There are two basic characteristics about these SaaS 2.0 solutions that stand out. The first is that, by aggregating data, processes, connectivity, and stakeholders in the cloud, these solutions are able to provide functionality that was simply not possible in the on-premise world. Take landed cost estimates as an example. You can run a logistics application inside the firewall that will give you a landed cost estimate for your  widgets if you ask it, but as that application cannot possibly have access to the myriad data points in the real world of logistics (shipper costs, shipper performance, broker fees, customs costs and regulations, to mention but a few), it will return a number that is marginally useful at best.

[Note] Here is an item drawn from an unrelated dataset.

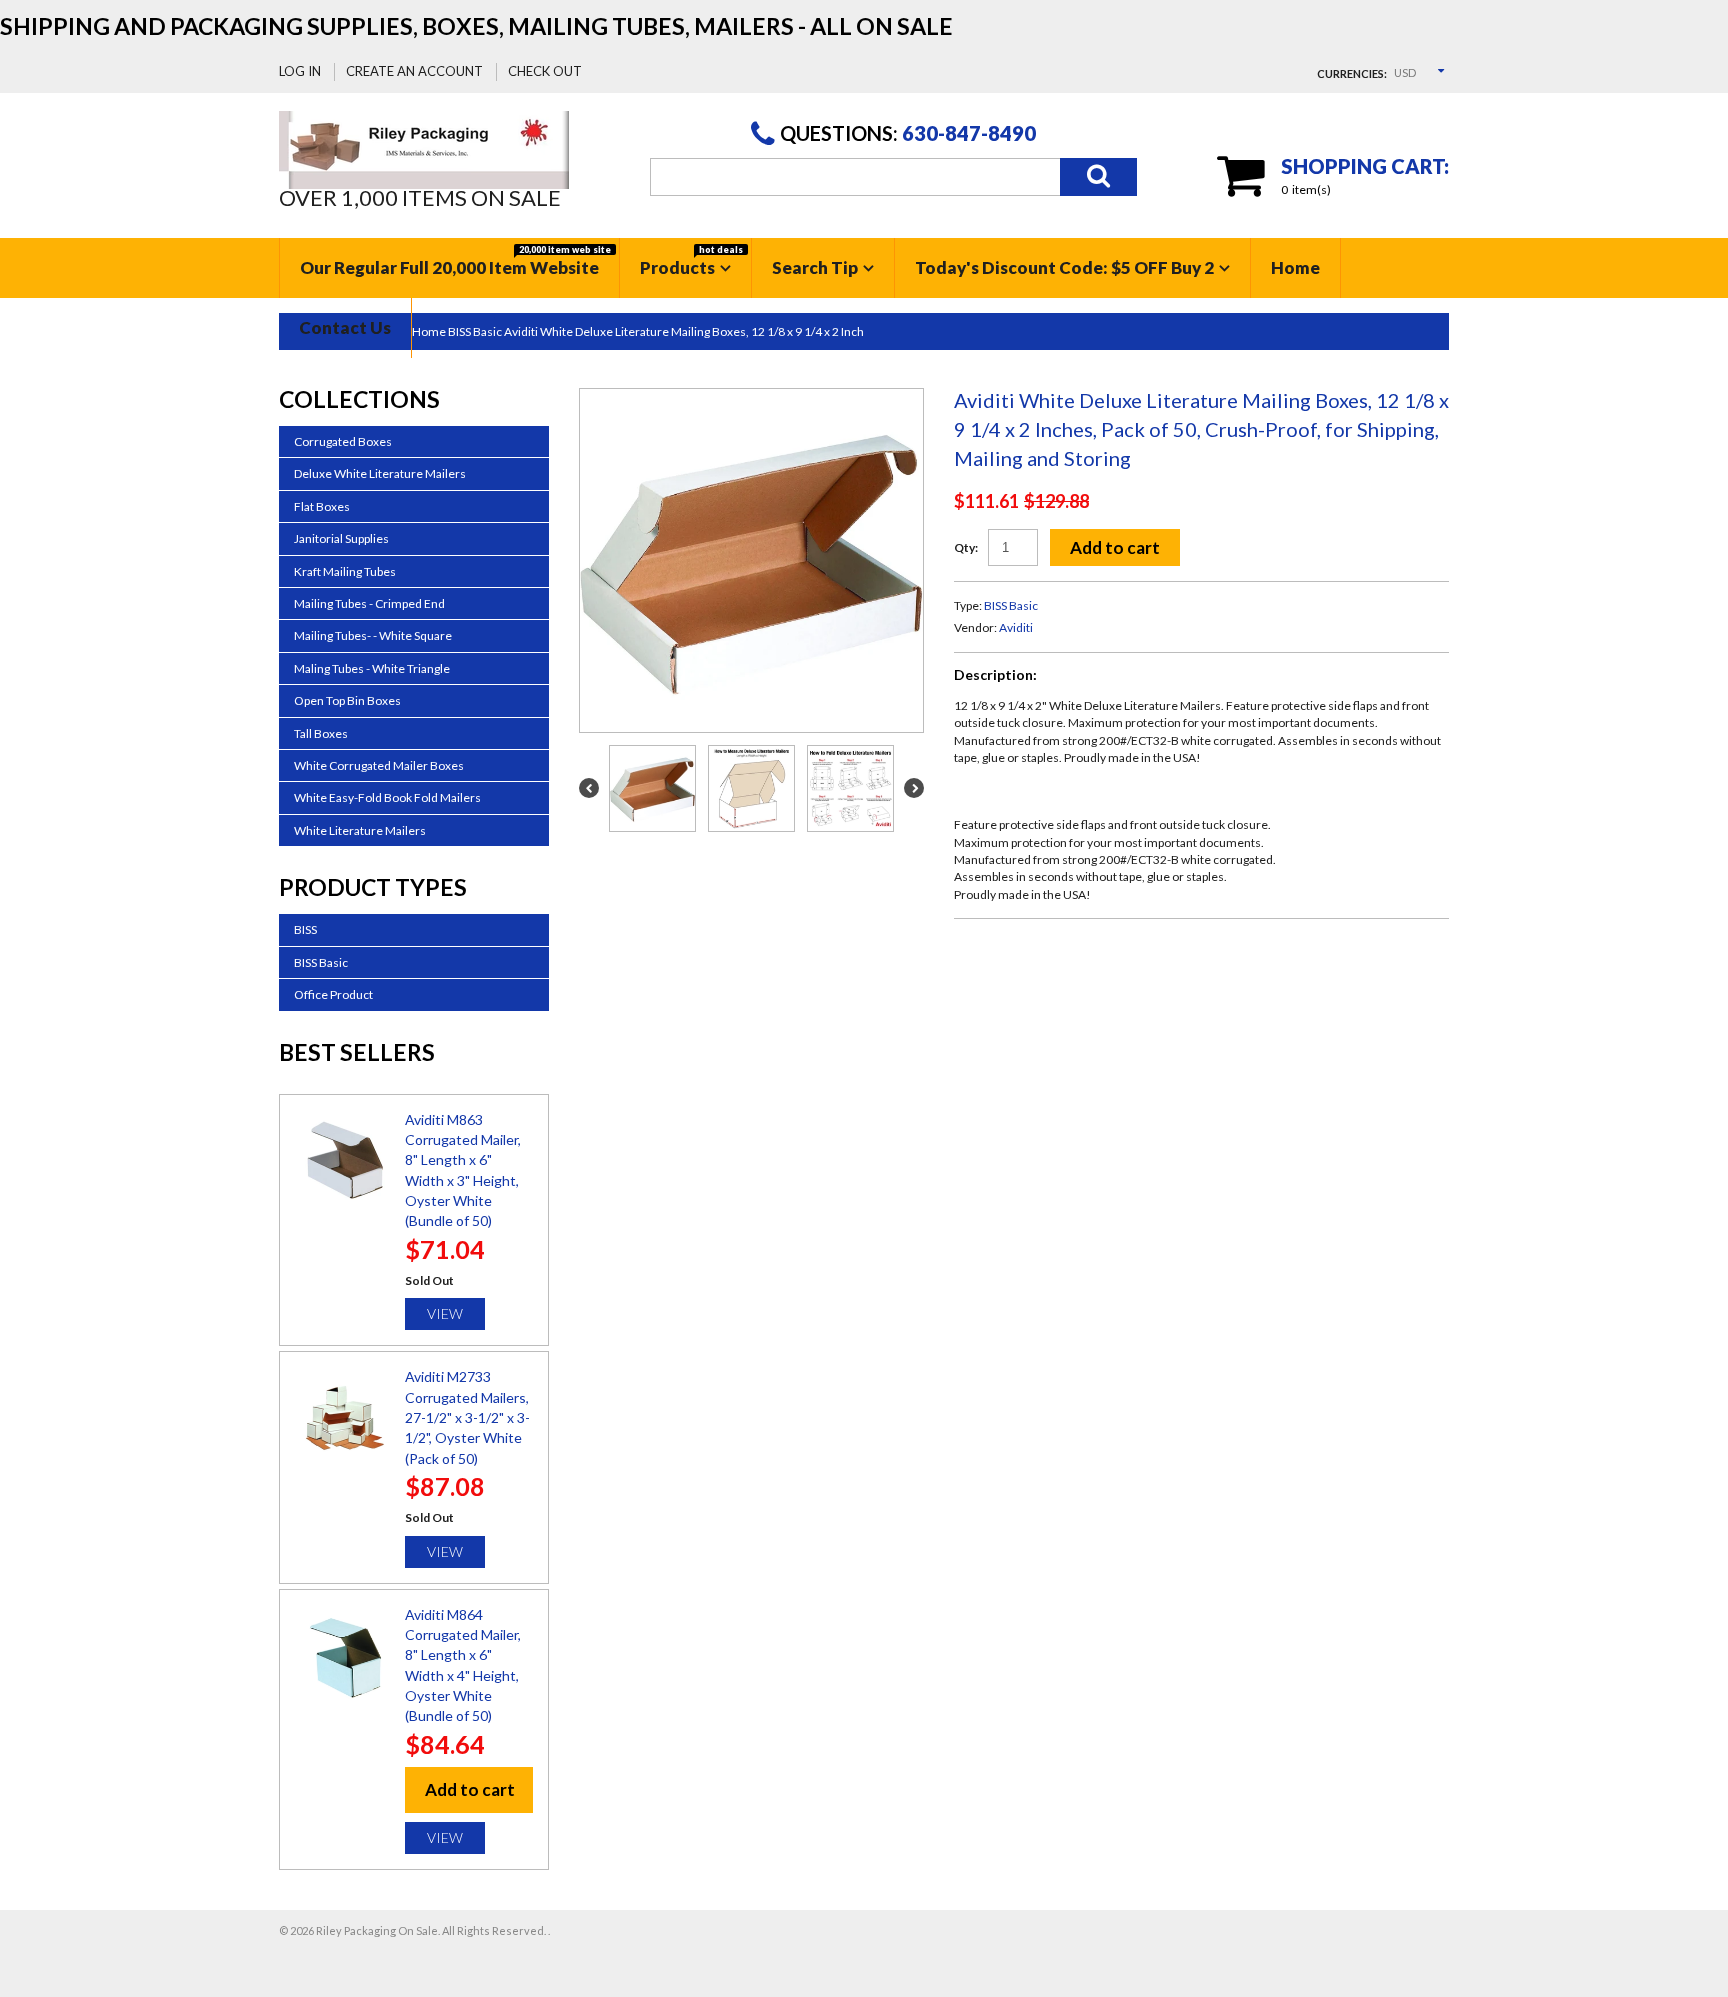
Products (691, 261)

Shift that same function to a SaaS 2.0 vendor like GT Nexus, and now you’re doing something you couldn’t do in the on-prem world: GT Nexus’ SaaS cloud acts as a clearinghouse for virtually every available data point from every possible stakeholder in the global logistics chain, normalizes those data, and makes them available to every eligible user or partner in the logistics supply chain.  GT Nexus handles the integration, updates, on-boarding, etc., and the customer reaps the benefit of a SaaS 2.0 service that couldn’t be replicated on premise at any price.

This model is repeated across the burgeoning SaaS 2.0 industry: E2open and Amitive have a similar function to play in the supply chain, collecting data and processes from all those “outside the firewall” partners and using the power of SaaS to provide a level of functionality and service well-above what on-premise ERP and SCM products can do. SmartTurn does this in the warehouse.  Panaya does this for the SAP upgrade market. Actio does this in the chemicals industry. The list keeps growing and growing.

The second reason why SaaS 2.0 stands out, and why the low-cost, cheaper-than-thou SaaS 1.0 debates will become increasingly irrelevant, is that SaaS 2.0 applications are a self-improving and self-appreciating asset for the customer, and not just for the vendor, the latter point being the essence of the value model of SaaS 1.0. This is an extremely important distinction, and one that bears consideration as we look to the Salesforce.com‘s of the world for guidance as to the market’s future (which I believe would be a mistake.) A solution like any of the SaaS 2.0 examples above becomes more valuable to each individual customer as more customers sign up. Significantly more valuable. Because in every case the more customers are added, the more their industry knowledge, partnerships, connectors, and best practices become part of the common good that SaaS 2.0 can bring. If you’re in a trading or industry network environment like most of the examples above, your cost to add new partners, new customers and new best practices actually goes down over time as more and more companies in a given industrty are on-boarded and more of those companies’ technological challenges are met by the SaaS 2.0 environment,  and thereby become part of that vendors’ standard operating procedure. If you’re more in the services business, like Panaya, the more anomolies Panaya tackles in the customer base the more solving those problems become STOP as well.

And, just so we don’t miss the self-appreciating asset portion of this, as no SaaS 2.0 vendor charges more for self-improvement, a company’s investment in a SaaS 2.0 stands to provide greater ROI going forward, for no change in cost. If only all enterprise software worked this way.

So, I propose we move on to Debate 2.0: what is the value of SaaS 2.0, and how can more companies deliver this kind of functionality and get the market moving in a completely different and more interesting direction. Because I contend that SaaS 1.0 is going to become as interesting as debating the merits of one micro-processor over the other. There will be lots to talk about, but little that will be important to the buying decisions that end-users and customers have to make. To whit: why should I care if one commodity-level SaaS CRM vendor is multi-tenant versus single tenant as long as the SLAs and price meet my needs?

The answer is as relevant as Intel Inside is to running a desktop PC. As is the multi-tenancy versus single-tenancy debate. It’s interesting, but so 20th century. Sic transit gloria.

April 15, 2009 · 17 Comments

Reader Interactions

Comments

  1. Trevor Miles says

    June 4, 2009 at 1:34 pm

    Many interesting points, but I have to believe that the cost imperative of a multi-tenancy SaaS application will win the day when compared side-by-side with a single-tenant application. I agree that there may (will?)be applications that are better suited, for security and performance reasons, to a single-tenant model.

    If we are to look at history as a guide, when the PC and DOS/Windows were introduced, a key factor was the cost of both the hardware and software. Companies that could not match these costs, particularly the mini-computer market, disappeared.

    Reply
  2. Kevin Mannion says

    June 25, 2009 at 11:19 am

    Very well made points. Seems to me that key words for SaaS going forward will be ‘collaboration’ and ‘community’, and this extends not just to providers of complementary data, but customers also. Think of the added value of the SaaS offering when customers come to rely on collaborating in the community for answers to their questions.

    Reply
  3. Andrew Marks says

    November 11, 2009 at 12:00 am

    Josh,

    Really enjoyed the post. Where would you say a company like Compiere sits in all of this as an Open Source vendor of ERP? They have both an on-prem offering as well as a in the cloud offering (vis-a-vie Amazon).